Similar to the WHO analgesic ladder, a step- by-step strategy should be utilised for treating the pain associated with oral mucositis. Recent practice recommendations advocate patient-controlled opioid analgesia for the management of oral mucositis-related discomfort in patients undergoing hematopoietic stem cell transplantation [22]. Clinicians should approach analgesic therapy with a focus on providing acceptable pain management for the patient. There may be no correlation between the dose of pain medication and the severity of mucositis. Oral rinses, topical anaesthetics (lidocaine, benzocaine), combination mouthwashes, and maybe mucosal surface protectants such as hydroxypropyl cellulose gels or sucralfate solutions should be the starting point of the stepwise approach [23]. When these drugs fail to offer significant pain relief, a progression to systemic analgesics is necessary. The method of administration, dosage and management of opioid-related adverse effects should be individualised for each patient.

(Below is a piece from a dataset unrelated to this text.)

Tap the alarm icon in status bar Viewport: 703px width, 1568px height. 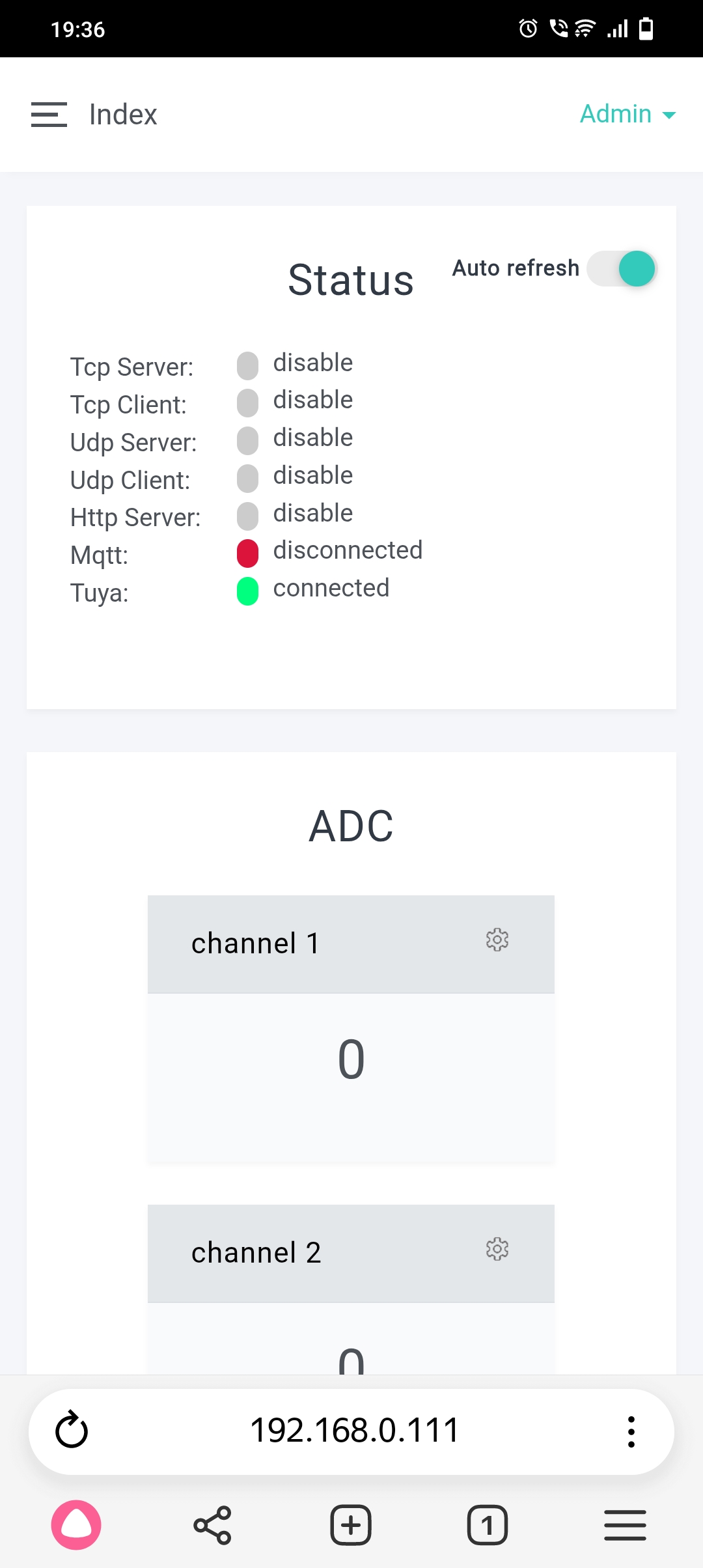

In conclusion, oral mucositis is a clinically significant and occasionally dose-limiting side effect of cancer treatment. Lesions caused by mucositis can be unpleasant, damage nutrition and quality of life, and have a substantial cost burden. Oral mucositis has multiple and complex aetiology. This article examines the morbidity, economic effect, pathophysiology, and clinical progression of mucositis. The majority of the current therapeutic care for oral mucositis focuses on palliative interventions such as pain control, nutritional assistance, and maintenance of excellent oral hygiene. Nonetheless, numerous potential therapeutic options for the treatment of oral mucositis are at various phases of clinical development.